The View File System (ViewFS) provides a way to manage multiple NameNodes in hadoop cluster and hence multiple namespaces in HDFS Federation. In the old HDFS implementation, a cluster has a single NameNode. The core-site.xml of the cluster has a configuration property that sets the default file system and maps NameNode of the cluster. An example of such property is shown below.
<property>
   <name>fs.defaultFS</name>
   <value>hdfs://NameNodeOfClusterX:port</value>
</property>
On such a cluster where core-site.xml is set as above, a typical path name will be something like /projects. Alternatively you can also specify fully qualified names while referring to HDFS location for example hdfs://NameNodeOfClusterX:port/projects. While both are valid, you should prefer relative name /user/hue because it makes your code portable to different cluster and independent from the underlying NameNode.
In a federated HDFS implementation, you have multiple NameNodes. We have two problems to be solved. First problem is to assign parts of file system to individual NameNodes. Second is to use relative file paths like /projects without any need to specify specific NameNode in the URI.
Hadoop solves this problem in similar using a mount table mechanism similar to Unix/Linux mount tables. In Linux mount table implementation, we specify a logical name to a mounted file system to be used by clients and mapping between logical mounted names and actual physical locations are stored in a mount table. Similar mechanism is used in ViewFS.
The first part is to specify that we are using ViewFS for specifying mount tables and second step is to create mount tables to resolve logical names with actual physical locations. Specifying that we are using ViewFS is done in core-site.xml file by changing value of fs.defaultFS property. In a non-federated setup, this property used to store NameNode URI but in a federated implementation it will store mount table name for the cluster. An example of such configuration is shown below.
<property>
   <name>fs.defaultFS</name>
   <value>viewfs://ClusterX </value>
</property>
In above example viewfs is the scheme which indicates that HDFS federation and ViewFS is implemented for this cluster and available NameNodes can be found in a mount table. So client will look further for mount table information within cluster configuration file. The authority ClusterX in above example is mount table name. In a multi cluster environment, it is recommended that you name mount tables with cluster names. In case, you just have a single cluster, you can leave authority unspecified which indicates that default mount table should be used. For a default mount table, an entry will look like <value>viewfs: /// </value>.
Next part is to define mount tables.
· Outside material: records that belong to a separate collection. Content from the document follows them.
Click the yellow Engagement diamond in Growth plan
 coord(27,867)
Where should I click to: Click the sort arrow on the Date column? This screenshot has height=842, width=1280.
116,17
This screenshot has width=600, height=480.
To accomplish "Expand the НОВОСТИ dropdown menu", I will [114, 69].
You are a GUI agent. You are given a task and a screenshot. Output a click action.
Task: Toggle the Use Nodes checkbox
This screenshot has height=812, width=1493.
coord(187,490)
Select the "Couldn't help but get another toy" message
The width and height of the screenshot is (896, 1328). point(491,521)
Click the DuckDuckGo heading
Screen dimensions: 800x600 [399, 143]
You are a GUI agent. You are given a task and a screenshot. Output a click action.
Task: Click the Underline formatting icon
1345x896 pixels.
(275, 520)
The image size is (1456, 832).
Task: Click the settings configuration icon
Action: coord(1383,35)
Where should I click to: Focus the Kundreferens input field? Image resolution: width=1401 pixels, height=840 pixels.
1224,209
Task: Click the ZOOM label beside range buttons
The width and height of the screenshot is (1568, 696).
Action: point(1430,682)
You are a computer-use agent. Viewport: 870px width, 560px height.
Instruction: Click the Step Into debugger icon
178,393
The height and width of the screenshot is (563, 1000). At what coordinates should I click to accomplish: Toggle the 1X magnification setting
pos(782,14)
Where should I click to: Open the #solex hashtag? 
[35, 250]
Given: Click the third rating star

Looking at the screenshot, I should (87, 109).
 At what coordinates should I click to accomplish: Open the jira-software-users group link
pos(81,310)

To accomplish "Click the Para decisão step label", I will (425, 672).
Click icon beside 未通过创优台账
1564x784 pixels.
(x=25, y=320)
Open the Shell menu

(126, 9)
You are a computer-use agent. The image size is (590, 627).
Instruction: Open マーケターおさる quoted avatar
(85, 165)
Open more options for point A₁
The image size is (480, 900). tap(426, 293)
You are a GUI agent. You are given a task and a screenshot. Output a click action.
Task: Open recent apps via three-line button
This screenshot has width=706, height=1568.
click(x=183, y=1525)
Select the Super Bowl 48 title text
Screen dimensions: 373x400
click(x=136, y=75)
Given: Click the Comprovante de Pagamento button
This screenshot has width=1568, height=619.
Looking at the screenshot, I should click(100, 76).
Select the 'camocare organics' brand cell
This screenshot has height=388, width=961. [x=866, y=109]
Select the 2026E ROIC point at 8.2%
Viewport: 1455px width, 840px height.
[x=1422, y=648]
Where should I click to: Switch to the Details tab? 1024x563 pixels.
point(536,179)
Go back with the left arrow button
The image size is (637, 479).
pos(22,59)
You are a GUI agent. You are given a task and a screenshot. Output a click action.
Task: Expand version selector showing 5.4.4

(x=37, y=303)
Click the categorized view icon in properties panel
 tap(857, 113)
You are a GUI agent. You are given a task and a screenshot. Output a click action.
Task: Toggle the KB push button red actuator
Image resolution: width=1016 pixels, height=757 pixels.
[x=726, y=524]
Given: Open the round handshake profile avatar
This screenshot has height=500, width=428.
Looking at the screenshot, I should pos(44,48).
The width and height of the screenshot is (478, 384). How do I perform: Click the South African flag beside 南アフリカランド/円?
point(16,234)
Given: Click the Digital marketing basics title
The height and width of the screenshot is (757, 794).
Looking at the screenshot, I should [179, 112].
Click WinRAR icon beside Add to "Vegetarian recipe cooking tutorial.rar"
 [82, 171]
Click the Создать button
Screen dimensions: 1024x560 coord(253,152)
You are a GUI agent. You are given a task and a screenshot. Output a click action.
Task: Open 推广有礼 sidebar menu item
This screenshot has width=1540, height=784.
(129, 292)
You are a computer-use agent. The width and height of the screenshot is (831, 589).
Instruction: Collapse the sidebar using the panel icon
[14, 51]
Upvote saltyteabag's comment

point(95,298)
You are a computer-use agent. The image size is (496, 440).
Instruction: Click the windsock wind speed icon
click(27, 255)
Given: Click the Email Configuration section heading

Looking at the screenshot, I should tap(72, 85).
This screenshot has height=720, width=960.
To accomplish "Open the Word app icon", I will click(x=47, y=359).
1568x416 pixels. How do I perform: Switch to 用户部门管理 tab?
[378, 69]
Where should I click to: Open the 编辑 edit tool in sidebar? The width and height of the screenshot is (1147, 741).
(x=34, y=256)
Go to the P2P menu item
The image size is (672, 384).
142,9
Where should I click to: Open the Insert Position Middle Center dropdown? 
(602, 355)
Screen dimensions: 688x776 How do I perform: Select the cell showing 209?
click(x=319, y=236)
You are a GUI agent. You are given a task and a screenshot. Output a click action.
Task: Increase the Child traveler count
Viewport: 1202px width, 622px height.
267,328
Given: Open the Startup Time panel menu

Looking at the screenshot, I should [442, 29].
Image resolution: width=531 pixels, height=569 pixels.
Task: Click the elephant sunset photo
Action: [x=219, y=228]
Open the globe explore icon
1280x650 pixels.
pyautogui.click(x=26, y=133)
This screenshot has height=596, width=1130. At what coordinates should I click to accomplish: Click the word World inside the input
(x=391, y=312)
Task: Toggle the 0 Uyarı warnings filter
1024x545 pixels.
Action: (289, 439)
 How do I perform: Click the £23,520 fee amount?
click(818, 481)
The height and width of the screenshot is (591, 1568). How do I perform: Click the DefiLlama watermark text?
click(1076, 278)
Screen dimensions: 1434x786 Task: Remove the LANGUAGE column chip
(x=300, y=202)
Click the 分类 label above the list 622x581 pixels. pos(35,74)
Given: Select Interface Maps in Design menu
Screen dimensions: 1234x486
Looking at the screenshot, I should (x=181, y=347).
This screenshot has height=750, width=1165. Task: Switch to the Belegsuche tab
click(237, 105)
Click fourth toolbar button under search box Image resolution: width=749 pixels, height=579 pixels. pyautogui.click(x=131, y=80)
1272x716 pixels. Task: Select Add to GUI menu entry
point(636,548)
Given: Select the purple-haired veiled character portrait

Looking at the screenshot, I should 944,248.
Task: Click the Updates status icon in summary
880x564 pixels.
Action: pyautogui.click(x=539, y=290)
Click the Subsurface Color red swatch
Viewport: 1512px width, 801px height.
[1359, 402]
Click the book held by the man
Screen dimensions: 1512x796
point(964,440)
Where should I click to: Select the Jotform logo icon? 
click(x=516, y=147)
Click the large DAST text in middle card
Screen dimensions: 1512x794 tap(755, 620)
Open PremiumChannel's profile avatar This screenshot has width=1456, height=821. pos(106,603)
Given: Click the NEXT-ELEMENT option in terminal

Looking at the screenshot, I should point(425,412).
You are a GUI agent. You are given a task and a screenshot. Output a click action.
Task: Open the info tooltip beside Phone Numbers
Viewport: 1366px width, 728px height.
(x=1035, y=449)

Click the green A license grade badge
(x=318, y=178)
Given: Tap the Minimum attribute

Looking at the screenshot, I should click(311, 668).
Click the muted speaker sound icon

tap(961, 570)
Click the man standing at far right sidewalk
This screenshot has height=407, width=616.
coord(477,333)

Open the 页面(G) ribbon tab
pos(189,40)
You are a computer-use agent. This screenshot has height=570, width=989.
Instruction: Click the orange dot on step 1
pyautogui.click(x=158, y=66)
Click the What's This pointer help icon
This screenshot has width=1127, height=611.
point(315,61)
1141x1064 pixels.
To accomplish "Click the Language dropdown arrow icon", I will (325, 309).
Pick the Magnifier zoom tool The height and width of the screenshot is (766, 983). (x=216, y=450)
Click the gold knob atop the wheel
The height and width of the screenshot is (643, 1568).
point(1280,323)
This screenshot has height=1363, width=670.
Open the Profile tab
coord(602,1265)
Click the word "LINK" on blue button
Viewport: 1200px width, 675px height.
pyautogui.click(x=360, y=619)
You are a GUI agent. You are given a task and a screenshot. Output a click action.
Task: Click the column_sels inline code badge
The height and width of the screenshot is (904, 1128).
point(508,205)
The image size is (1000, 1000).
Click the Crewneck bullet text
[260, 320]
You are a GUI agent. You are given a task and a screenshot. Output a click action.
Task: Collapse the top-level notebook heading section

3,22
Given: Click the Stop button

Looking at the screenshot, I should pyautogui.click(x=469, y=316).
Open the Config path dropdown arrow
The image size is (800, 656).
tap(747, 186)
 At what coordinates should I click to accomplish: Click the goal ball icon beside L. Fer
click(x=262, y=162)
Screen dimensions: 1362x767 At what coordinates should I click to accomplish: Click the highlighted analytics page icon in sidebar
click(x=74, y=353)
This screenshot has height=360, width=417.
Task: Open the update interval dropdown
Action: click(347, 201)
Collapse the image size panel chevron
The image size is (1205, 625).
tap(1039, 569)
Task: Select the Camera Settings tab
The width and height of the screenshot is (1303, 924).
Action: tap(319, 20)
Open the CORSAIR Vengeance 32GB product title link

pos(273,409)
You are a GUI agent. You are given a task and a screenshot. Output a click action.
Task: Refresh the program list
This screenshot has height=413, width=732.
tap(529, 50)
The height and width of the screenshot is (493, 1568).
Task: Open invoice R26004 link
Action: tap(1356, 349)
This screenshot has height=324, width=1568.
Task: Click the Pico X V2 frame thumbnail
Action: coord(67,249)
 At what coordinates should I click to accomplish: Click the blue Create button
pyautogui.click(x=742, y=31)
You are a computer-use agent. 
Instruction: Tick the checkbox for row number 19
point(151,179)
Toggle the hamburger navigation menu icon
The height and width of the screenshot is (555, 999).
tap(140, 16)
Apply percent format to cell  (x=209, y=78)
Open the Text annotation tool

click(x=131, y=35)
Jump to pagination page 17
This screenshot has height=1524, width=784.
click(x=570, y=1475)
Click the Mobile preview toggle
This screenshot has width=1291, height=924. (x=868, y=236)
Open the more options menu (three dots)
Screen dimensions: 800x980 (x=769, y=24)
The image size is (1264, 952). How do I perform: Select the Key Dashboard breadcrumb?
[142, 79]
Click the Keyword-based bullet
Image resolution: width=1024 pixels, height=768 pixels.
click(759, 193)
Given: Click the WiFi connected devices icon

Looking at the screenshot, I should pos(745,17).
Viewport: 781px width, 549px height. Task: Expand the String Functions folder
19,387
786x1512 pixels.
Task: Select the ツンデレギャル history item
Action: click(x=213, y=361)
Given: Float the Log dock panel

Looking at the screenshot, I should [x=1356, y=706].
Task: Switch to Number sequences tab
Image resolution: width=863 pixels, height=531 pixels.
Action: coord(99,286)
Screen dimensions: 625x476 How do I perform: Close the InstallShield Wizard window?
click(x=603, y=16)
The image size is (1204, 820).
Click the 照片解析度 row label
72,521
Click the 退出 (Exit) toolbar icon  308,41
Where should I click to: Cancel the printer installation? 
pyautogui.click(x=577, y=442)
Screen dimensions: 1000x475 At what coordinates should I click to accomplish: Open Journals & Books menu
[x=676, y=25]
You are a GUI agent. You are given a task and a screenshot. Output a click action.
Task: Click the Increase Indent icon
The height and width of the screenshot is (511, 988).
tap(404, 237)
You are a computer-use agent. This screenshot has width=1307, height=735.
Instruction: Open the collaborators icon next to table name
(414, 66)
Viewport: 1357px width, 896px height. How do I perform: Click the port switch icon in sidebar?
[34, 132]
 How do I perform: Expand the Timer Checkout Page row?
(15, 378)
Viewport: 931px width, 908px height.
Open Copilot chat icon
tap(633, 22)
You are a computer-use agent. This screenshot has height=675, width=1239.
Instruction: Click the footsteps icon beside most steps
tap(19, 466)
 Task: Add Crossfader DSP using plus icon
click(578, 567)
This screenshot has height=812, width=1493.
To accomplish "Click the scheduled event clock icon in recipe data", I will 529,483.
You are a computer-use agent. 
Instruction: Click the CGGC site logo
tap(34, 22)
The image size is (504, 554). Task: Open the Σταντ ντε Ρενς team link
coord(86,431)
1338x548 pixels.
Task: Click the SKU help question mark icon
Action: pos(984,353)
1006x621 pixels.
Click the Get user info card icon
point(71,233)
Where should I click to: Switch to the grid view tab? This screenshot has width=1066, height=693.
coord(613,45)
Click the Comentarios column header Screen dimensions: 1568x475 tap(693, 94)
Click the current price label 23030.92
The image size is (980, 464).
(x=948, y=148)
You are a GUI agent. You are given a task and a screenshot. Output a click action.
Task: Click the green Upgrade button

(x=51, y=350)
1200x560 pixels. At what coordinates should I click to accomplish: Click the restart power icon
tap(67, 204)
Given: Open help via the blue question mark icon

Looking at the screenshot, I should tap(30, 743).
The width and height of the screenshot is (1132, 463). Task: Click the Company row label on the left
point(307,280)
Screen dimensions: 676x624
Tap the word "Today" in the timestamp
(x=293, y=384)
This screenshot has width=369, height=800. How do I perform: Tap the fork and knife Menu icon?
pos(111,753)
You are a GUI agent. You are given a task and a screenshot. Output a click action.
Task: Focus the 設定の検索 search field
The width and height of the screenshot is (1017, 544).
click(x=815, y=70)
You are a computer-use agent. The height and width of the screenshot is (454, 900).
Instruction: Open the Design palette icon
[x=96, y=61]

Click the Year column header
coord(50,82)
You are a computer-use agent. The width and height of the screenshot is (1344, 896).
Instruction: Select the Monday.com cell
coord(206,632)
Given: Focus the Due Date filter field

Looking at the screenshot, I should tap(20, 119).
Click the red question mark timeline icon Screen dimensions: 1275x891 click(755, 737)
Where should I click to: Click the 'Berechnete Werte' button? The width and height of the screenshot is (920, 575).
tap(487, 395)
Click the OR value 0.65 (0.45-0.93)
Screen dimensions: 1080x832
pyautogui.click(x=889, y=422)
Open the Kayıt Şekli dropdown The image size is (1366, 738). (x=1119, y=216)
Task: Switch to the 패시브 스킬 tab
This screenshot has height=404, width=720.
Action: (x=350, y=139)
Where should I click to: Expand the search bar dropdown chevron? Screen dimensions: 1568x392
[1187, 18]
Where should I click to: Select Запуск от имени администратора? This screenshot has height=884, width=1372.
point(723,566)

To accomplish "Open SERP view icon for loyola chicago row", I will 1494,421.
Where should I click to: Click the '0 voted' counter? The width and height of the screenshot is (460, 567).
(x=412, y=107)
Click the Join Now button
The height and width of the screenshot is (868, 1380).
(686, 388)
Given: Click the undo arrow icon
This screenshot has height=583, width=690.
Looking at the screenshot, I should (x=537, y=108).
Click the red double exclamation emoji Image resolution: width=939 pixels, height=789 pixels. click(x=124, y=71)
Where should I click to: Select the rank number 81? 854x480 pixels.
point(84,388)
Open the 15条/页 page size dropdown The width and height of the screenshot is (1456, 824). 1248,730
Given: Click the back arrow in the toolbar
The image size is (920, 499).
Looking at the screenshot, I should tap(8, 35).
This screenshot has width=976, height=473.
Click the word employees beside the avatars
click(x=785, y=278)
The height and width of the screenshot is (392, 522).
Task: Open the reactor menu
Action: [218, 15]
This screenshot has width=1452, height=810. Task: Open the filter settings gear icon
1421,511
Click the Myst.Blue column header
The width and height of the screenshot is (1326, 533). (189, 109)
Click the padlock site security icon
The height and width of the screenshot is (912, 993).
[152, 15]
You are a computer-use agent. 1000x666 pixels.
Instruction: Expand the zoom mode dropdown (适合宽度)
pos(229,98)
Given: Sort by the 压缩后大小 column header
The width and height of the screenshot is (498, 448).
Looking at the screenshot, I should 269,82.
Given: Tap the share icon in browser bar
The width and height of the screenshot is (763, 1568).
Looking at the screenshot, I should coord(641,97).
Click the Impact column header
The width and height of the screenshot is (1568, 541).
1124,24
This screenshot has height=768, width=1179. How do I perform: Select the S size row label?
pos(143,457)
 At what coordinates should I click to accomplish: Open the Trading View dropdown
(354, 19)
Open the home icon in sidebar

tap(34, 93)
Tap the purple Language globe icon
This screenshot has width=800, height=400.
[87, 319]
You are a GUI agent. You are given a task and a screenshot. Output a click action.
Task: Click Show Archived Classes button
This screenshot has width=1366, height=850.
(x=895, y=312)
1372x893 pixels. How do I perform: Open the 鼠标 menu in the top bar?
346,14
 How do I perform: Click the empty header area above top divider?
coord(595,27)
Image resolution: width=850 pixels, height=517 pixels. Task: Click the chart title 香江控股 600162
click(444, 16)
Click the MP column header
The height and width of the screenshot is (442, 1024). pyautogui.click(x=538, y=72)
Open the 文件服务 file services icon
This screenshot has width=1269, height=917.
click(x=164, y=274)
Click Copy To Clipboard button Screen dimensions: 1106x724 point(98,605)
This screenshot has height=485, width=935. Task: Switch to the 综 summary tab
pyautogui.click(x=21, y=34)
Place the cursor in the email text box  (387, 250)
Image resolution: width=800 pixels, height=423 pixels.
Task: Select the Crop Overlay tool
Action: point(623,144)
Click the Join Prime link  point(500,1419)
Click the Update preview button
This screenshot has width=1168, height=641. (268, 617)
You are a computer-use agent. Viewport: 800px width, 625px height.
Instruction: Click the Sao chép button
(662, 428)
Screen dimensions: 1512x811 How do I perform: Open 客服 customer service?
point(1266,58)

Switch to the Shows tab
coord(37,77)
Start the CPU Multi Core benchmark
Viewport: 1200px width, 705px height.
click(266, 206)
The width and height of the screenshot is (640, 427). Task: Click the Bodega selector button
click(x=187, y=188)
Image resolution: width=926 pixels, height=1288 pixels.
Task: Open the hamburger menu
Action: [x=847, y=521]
The mount tables can be described again in core-site.xml however you can define it in a separate xml file and include it into your core-site.xml. An example of a mount table is given below.
<property>
   <name>fs.viewfs.mounttable.ClusterX.link./home</name>
   <value>hdfs://node-1.mycompany.com:50070/home</value>
</property>
 <property>
   <name>fs.viewfs.mounttable.ClusterX.link./tmp</name>
    <value> hdfs://node-1.mycompany.com:50070/tmp</value>
 </property>
 <property>
   <name>fs.viewfs.mounttable.ClusterX.link./projects </name>
    <value> hdfs://node-2.mycompany.com:50070/projects </value>
 </property>
In this example, there are two NameNodes, node-1 manages /home and /tmp while node-2 manages only /projects. Clients can directly use relative path names like /home, /tmp and /projects which gets resolved using configuration file.
If you are using default mount table, configuration will look like as below.
 <property>
   <name>fs.viewfs.mounttable.default.link./projects </name>
    <value> hdfs://node-2.mycompany.com:50070/projects </value>
 </property>
You can use fully qualified names like viewfs://ClusterX/projects if you are outside cluster. However, if you are within the cluster, you should avoid such naming convention and prefer relative paths like /projects. This will make your code portable from one cluster to another cluster.